Adolescence: A Built in Second Chance for the Brain

Humans are complex. We have intricate networks of specialized cells, organized into specialized machinery called organs, conducting the daily business of maintaining life. Humans can adapt to a wide range of environments and use learning to express the local language as well as the customs of social behavior. The design is elegant.

However, as impressive at is may seem to observe the uniqueness and complexity of the human design, what’s even more impressive - if you think about it - are the built in second chances. Our adaptability comes in spurts, which if harnessed, make rapid growth and change possible.

As a clinician, I have always enjoyed helping people with the big transitions in life: puberty and the start of middle school/high school, young adulthood and leaving home for education or career, marriage, divorce, retirement… Among the big transitions, puberty and young adulthood are aided by nervous system change, making these the most delightful stages* to support. (I’m always shocked when other professionals dislike treating teens and young adults! How could anyone disagree that they are the most fun? When the brain is in the midst of change, how wonderful to help things along the right path!)

Puberty is a second chance. At puberty, diseases can abate and new abilities can spring up.

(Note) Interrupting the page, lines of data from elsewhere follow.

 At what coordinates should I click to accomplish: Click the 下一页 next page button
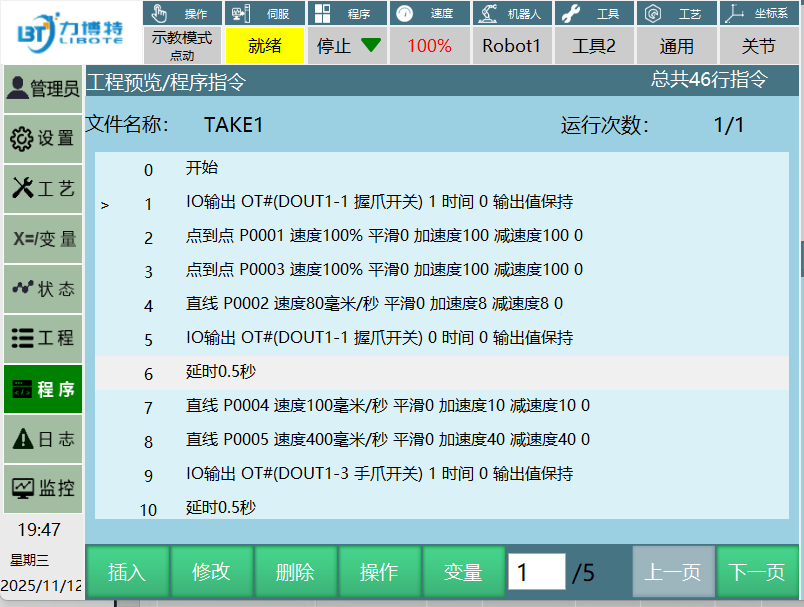(x=757, y=572)
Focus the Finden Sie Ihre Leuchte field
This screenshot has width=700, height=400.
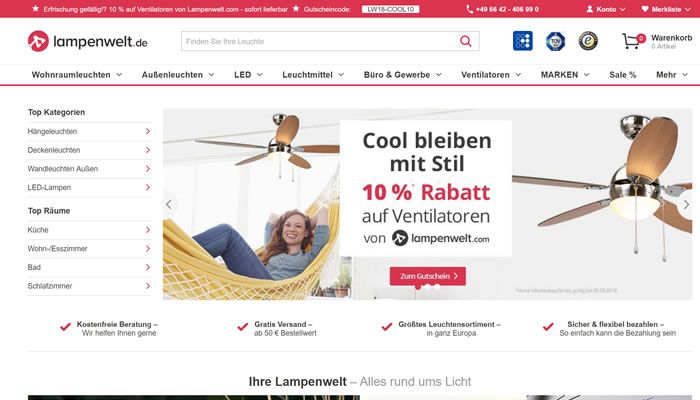point(319,41)
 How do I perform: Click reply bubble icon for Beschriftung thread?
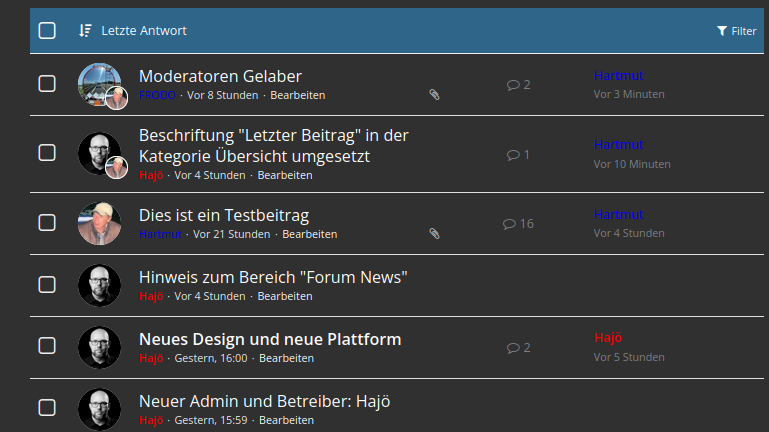pos(513,155)
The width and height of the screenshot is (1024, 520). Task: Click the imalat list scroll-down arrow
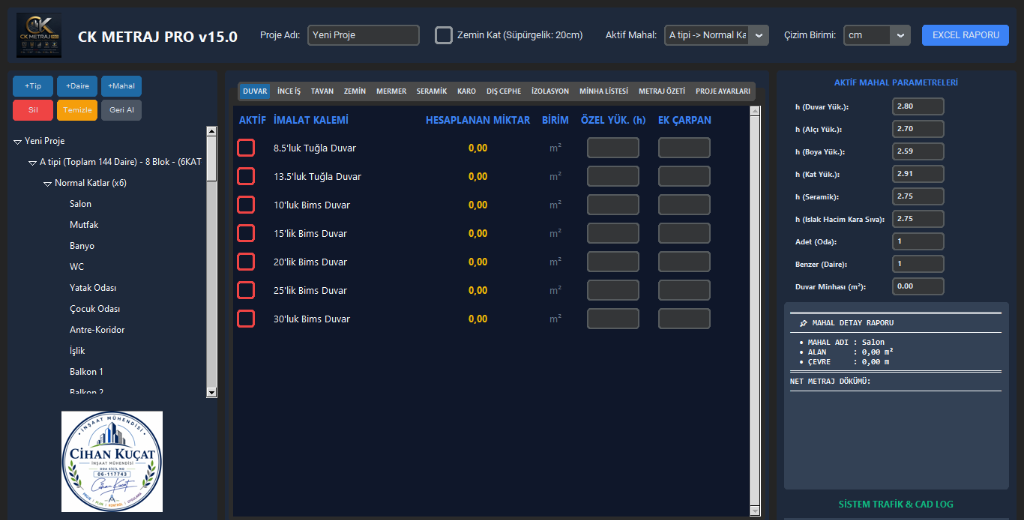tap(755, 511)
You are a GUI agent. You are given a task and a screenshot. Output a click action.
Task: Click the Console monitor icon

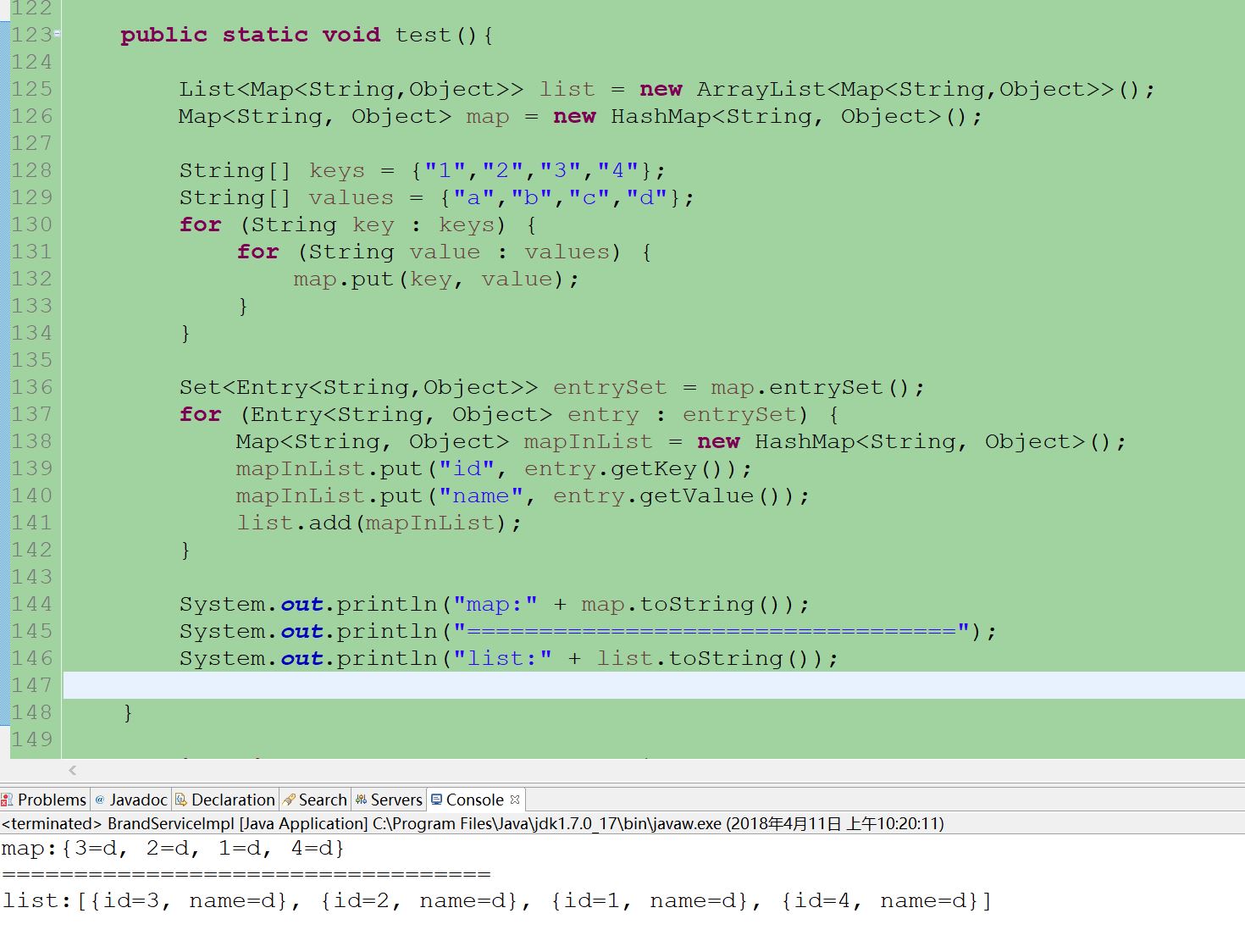437,800
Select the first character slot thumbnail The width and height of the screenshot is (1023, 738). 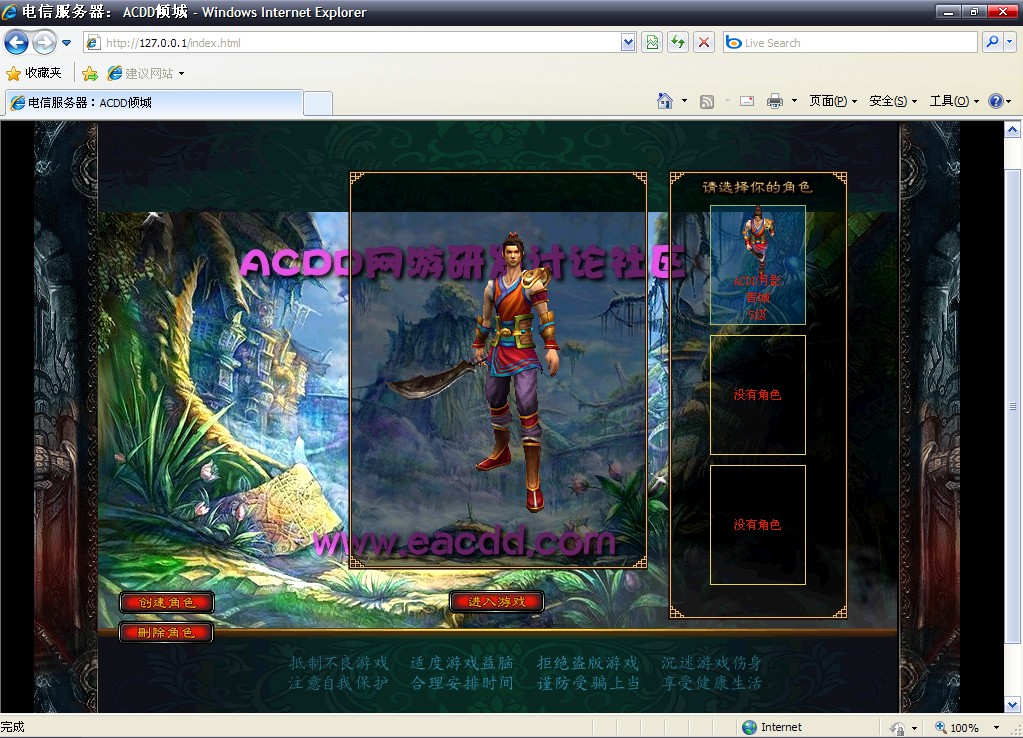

And most impressively, puberty offers a second chance to the developing brain. Brains learn rapidly for a window of time beginning around puberty, changing disease disposition, especially in mental health. The brain is actively changing for a window of a dozen years. A once anxious child may emerge from adolescence without much anxiety thereafter. The problem seems to take care of itself. A distracted elementary school student may morph into an attentive high schooler, college student, and adult contributor.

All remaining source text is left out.